◆ **Source records**
* * * * * * *

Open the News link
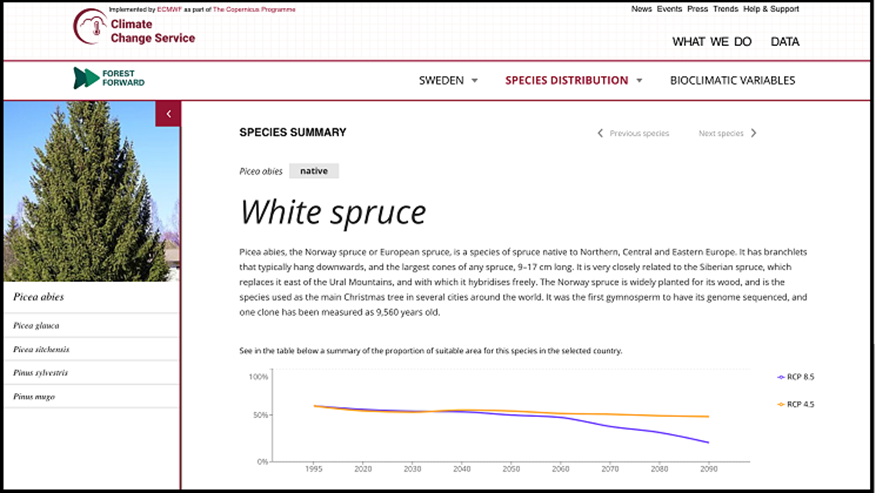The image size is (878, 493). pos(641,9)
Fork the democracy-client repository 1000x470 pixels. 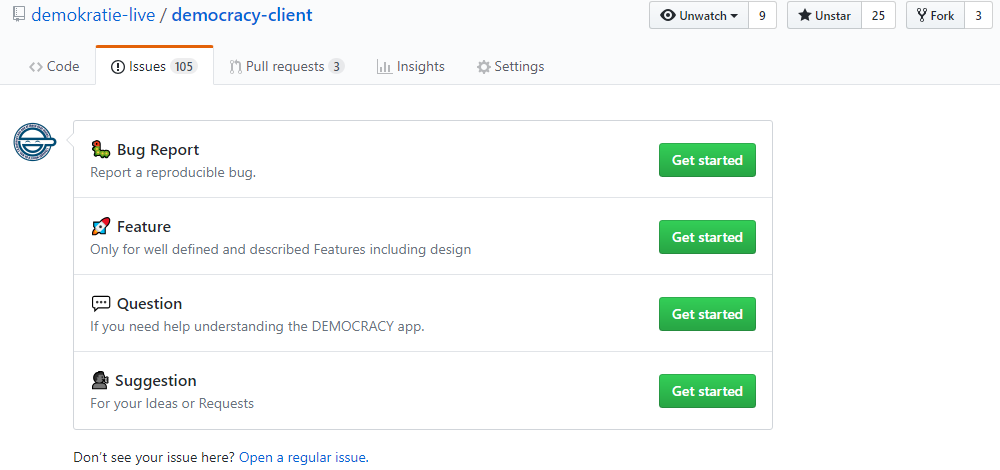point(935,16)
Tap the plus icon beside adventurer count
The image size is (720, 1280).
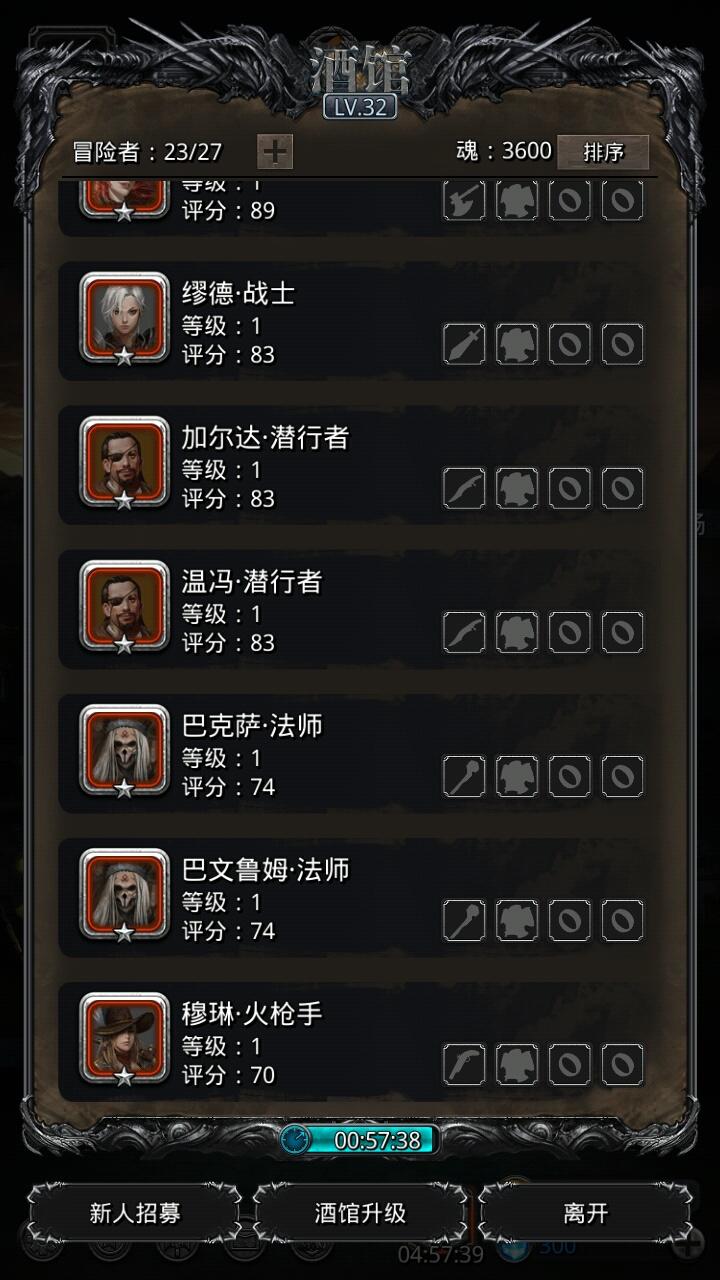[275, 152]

* * * * * * *

◆ **What the task requires**
The lines to return run from the line containing "Tap the plus icon beside adventurer count" through the last line of the records. Give them exactly, omitting pictures.

◆ **Solution to this problem**
Tap the plus icon beside adventurer count
The image size is (720, 1280).
[275, 152]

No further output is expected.